Il y a vingt ans donc, 1991 fut une année particulièrement riche au niveau musical. Un cru exceptionnel, 1991. Rétrospectivement, ce qui est le plus frappant, c'est que tant d'artistes et de groupes aient sorti leur premier album cette année-là, tant de pistes s'ouvraient qu'il faudrait ensuite explorer... Pour fêter les vingt ans de ces albums fantastiques, tout au long de l'année, le Dr. Funkathus en exhumera quelques uns de sa discothèque. Albums que j'ai tous acheté en vinyle dès leur sortie, à une époque où je m'obstinais et refusais encore le passage au CD ! Aujourd'hui, nous nous contenterons de citer ces albums pour que vous réalisiez l'ampleur de la chose parce que, comme ça, à vue de nez, 1991, ça n'évoque rien de particulier...
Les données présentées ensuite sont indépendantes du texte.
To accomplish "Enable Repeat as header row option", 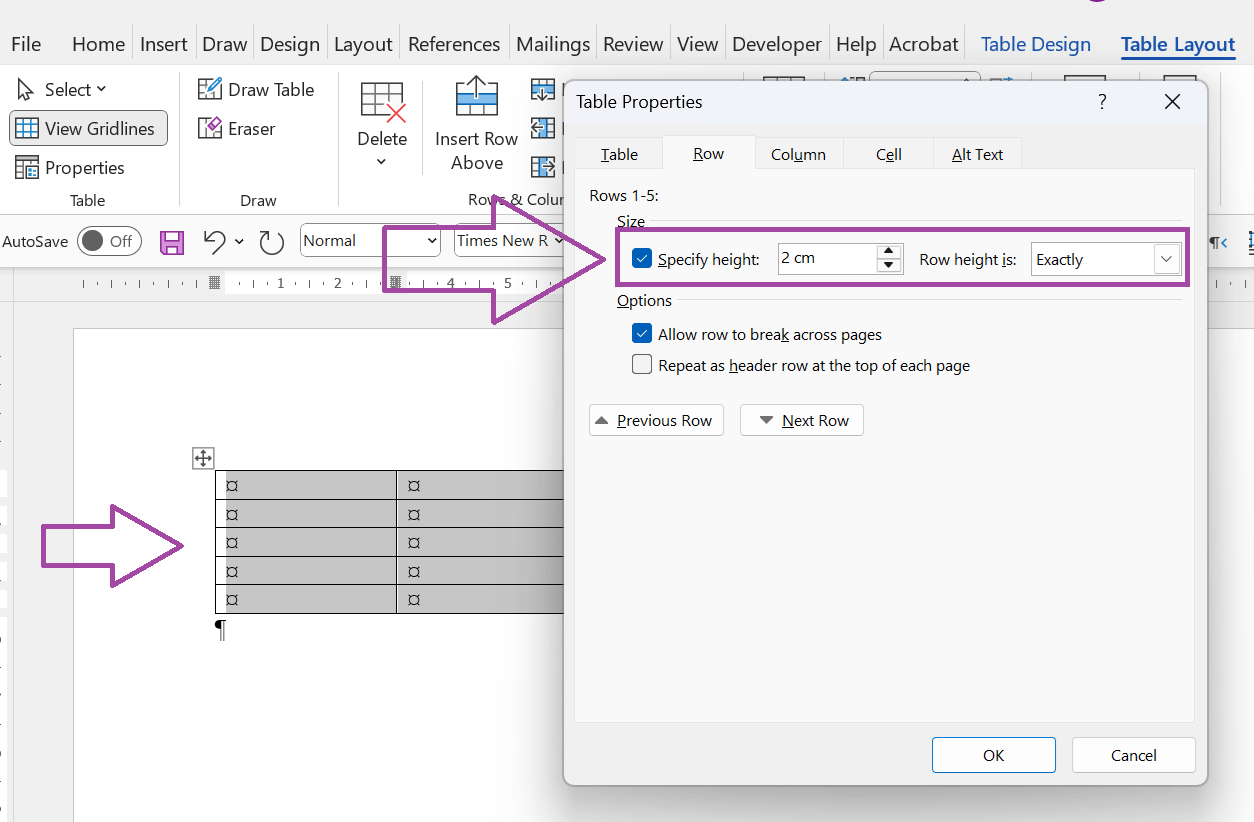I will [x=641, y=364].
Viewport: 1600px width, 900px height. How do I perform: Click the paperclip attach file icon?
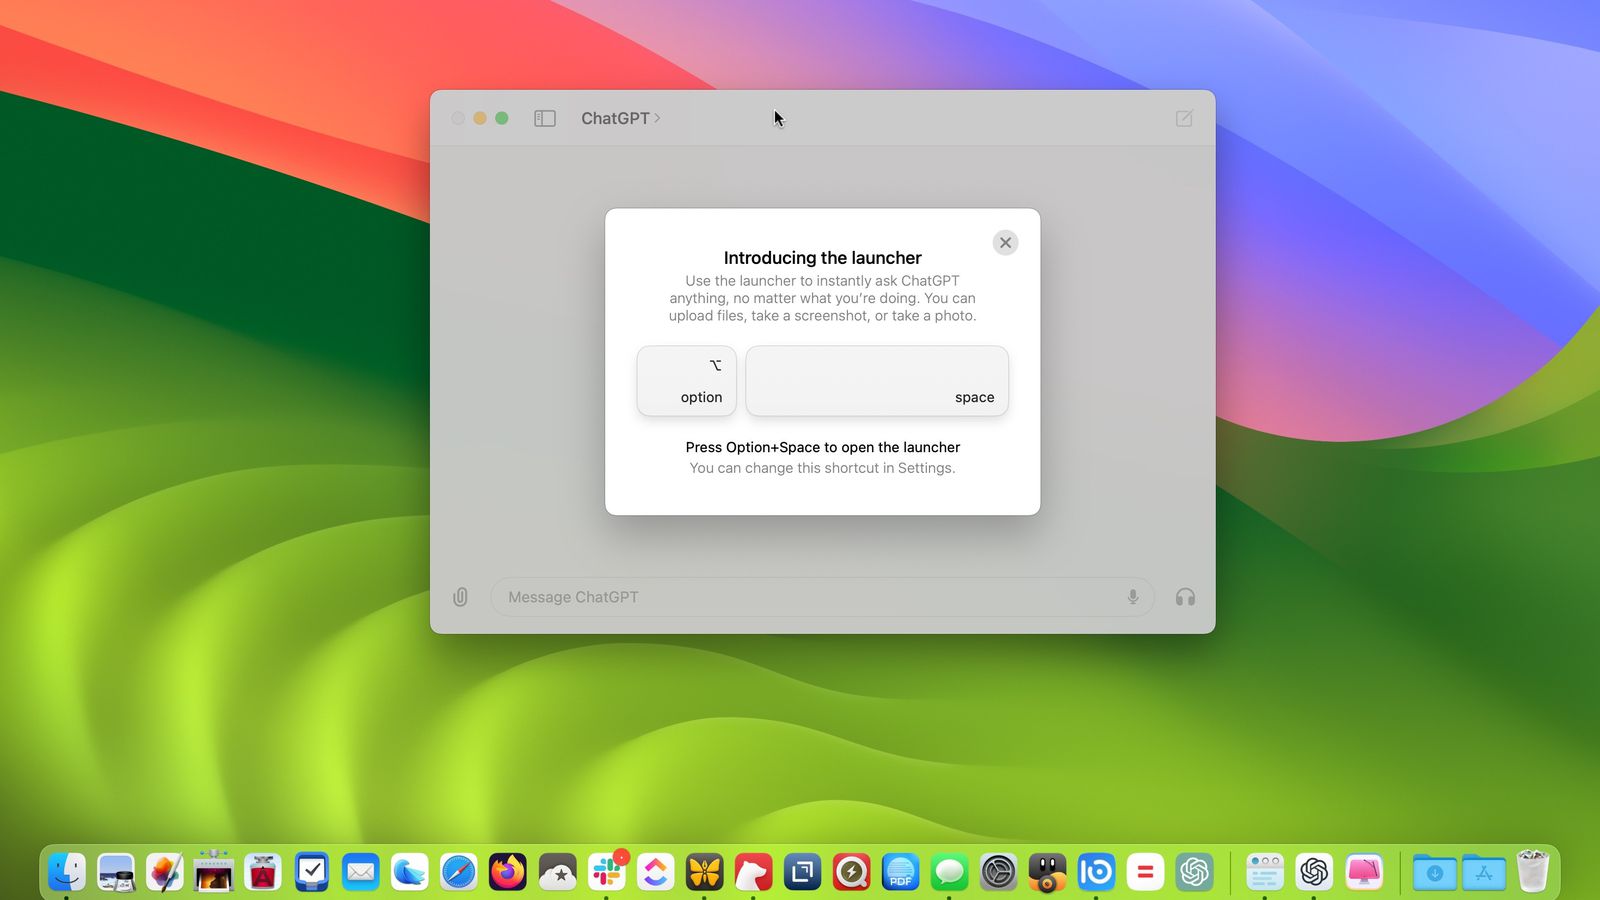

Il y a vingt ans... A côté de tous ces groupes qui sortaient leur premier disque, A Tribe Called Quest faisait presque figure de vétéran puisqu'il sortait son deuxième album, The Low End Theory, encore indémodable et sans une ride aujourd'hui. La critique eut vite fait de lui coller l'étiquette de jazz-rap, une appréciation paresseuse qui ne décrit qu'à moitié le projet et qui fut rejetée par Q-Tip, figure de proue du groupe.

Outre-Manche, 1991 fut aussi une riche année. S'il n'existait pas une véritable scène rap britannique, l'influence du hip hop donnait naissance à deux styles musicaux distincts le trip hop et l'acid jazz. Certes, on sait que les noms de ces styles sont parfois contestables, fruit de l'imagination d'un critique, que la porosité de leurs frontières est avérée, y compris entre les deux genres cités ici. L'incubation peut prendre quelques années, les groupes être à cheval entre plusieurs genres, ne pas se reconnaître dans l'étiquette qu'on leur pose, il n'empêche, avec le recul et quelque arbitraire, on pourra considérer qu'en 1991 deux groupes qui sortirent leur premier album furent les ambassadeurs d'un genre émergent, qui peut-être ne portait même pas encore de nom...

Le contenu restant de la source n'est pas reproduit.